I was never the kind of kid who liked fitness. I’d rather read a book or draw instead of play outside. In an absolutely ironic twist of fate, I’m now a Youth Exercise Specialist and Certified Personal Trainer. For my kids, that means that physical fitness is just a natural part of their daily homeschool lives. Instead of conforming to the traditional notion of “PE Class”, we do things a bit differently to make physical fitness fun. Here are five of our favorite homeschool physical fitness activities.
Homeschool Physical Fitness Activities
1. Take a Hike
There’s something about being out in nature that just makes everything right after a tough homeschool week. We try to take to the trails at least once a week to get in a good stretch of the legs, breath in some fresh air, and work our lower body muscles. Hiking is a great low-impact cardio exercise that can be easily adapted for age and skill level.
2. Just Dance
With two-left feet, I usually score the fewest points during our Just Dance competitions, but that’s okay. The kids are always enthusiastic in the competition and we always end up laughing hysterically. It’s become our go-to if we’re having a rough day and stuck inside due to the weather.
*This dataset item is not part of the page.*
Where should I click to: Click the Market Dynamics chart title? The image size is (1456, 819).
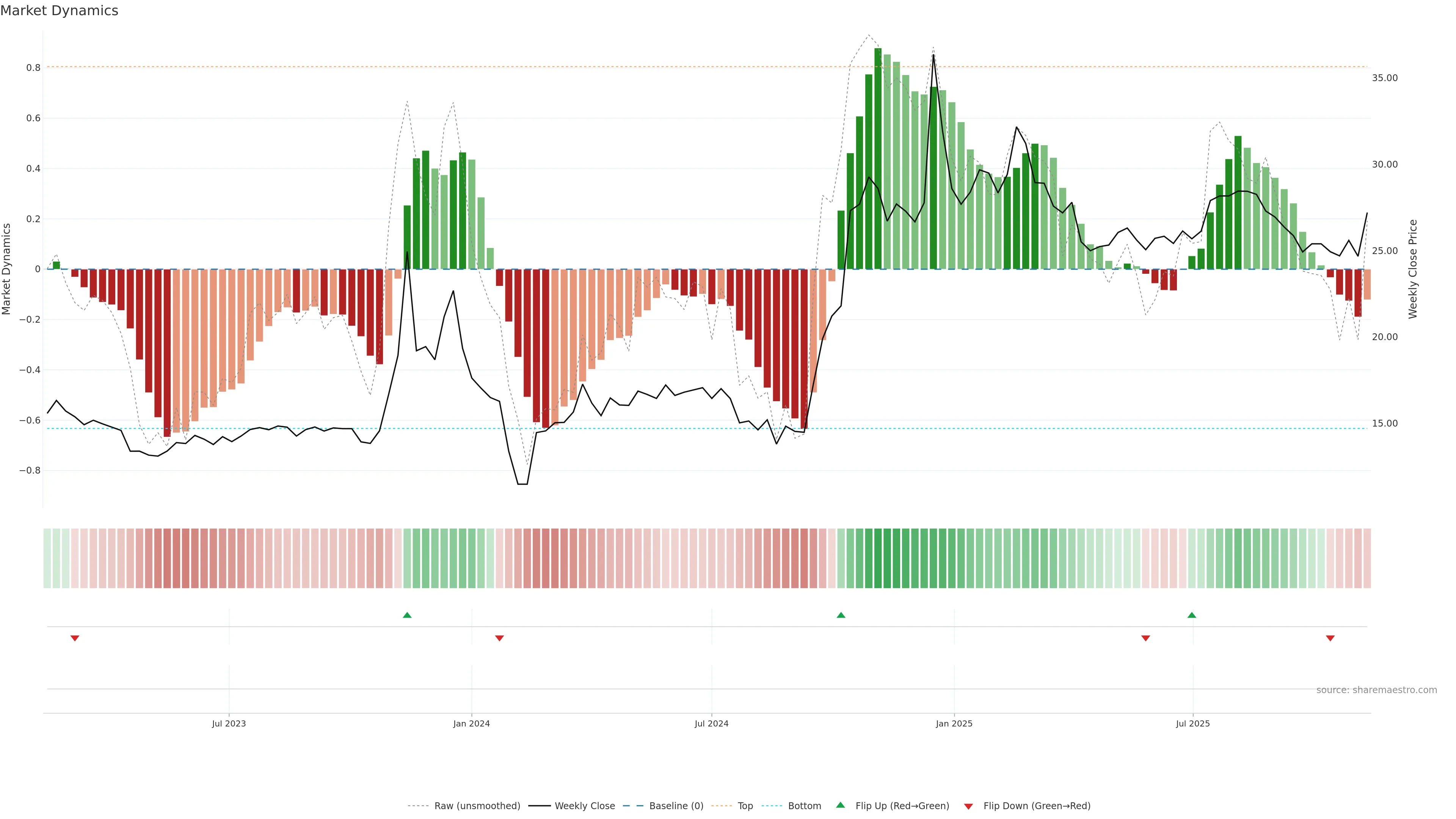point(60,11)
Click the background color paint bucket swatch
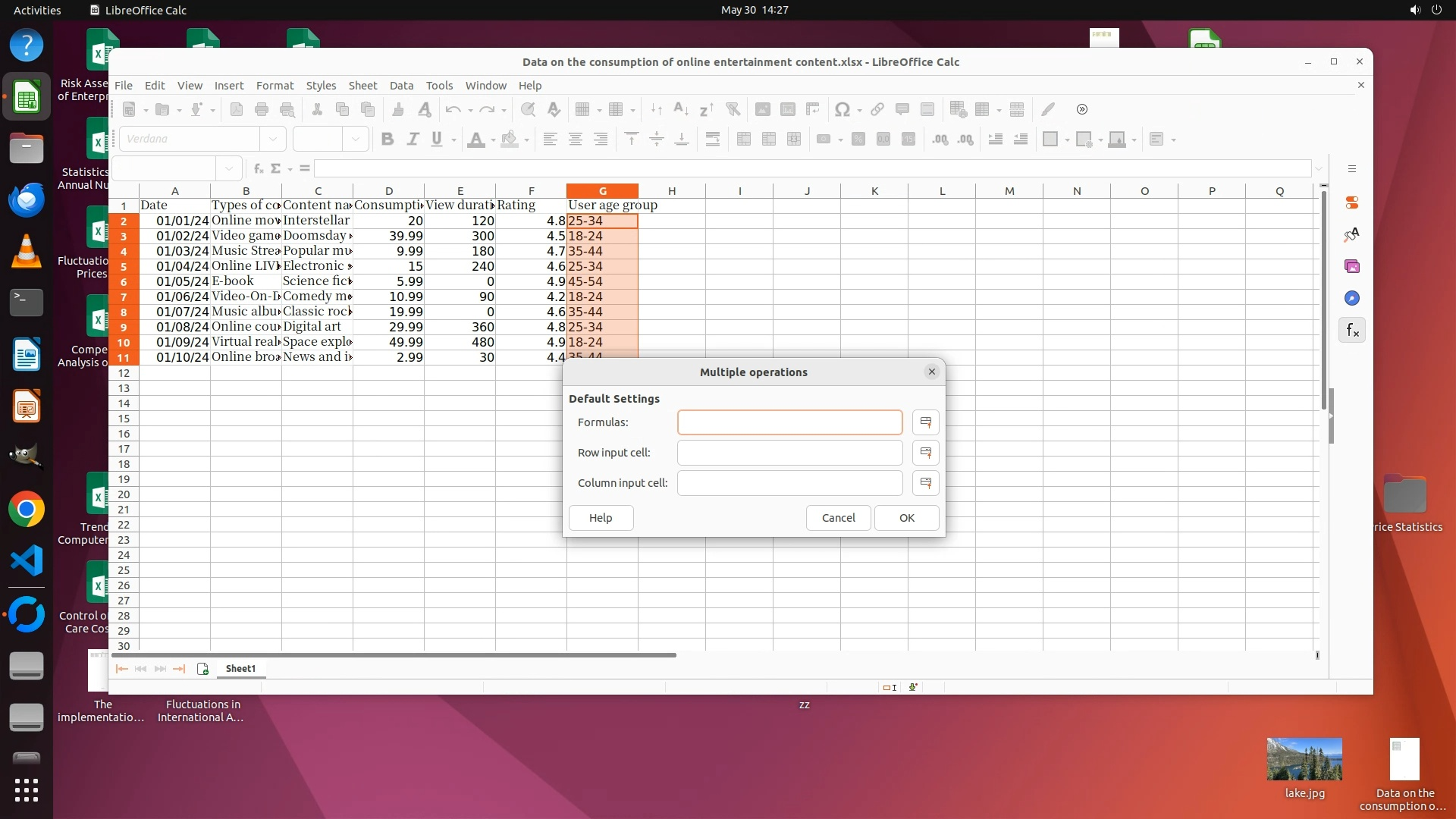The image size is (1456, 819). click(x=510, y=140)
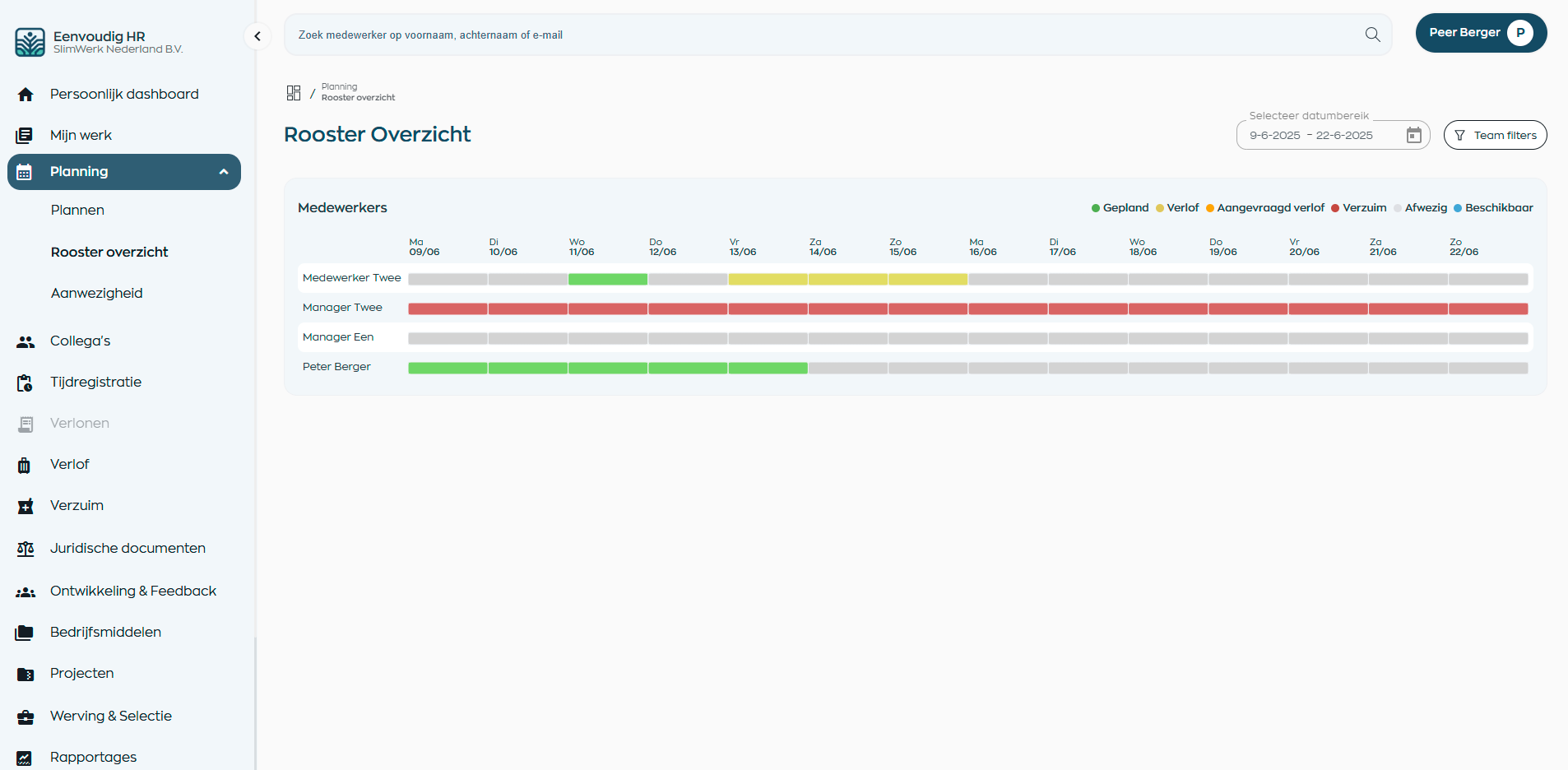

Playing catch with a ball is fun, but playing Frisbee gets you moving. Since we don’t always have the best aim, there’s usually quite a bit of running to catch the disc – which makes for great cardiovascular exercise. It’s also helped develop their hand-eye coordination which is really important for their development.
4. Hopscotch & Mazes
When the sun is shining and the driveway is warm, we break out the sidewalk chalk and get drawing. Hopscotch always makes an appearance and is one of my favorite games for increasing balance, coordination, and hand-eye coordination. The kids just see it as fun. I also like to draw long, twisty lines on the pavement and create walking mazes. Going forward, one foot in front of the other, is fun, but going backward is a true challenge. The best part? Mazes are fabulous balance builders!
If you’ve ever chased after a Birdie, you know that badminton isn’t as easy as it seems. It’s a good cardio workout that puts a lot of emphasis on hand-eye coordination skills. If badminton isn’t a favorite of your family’s, volleyball is a terrific alternative.
The key to incorporating physical fitness into your homeschool is to make it fun. Games and activities that mimic play are ideal, because they’re natural extensions of childhood. If you want to add a bit of health into the lessons, try taking heart rates before and after an activity to see if there’s a difference. And, most importantly, make sure your kids drink plenty of water and stay hydrated during whatever activities you choose.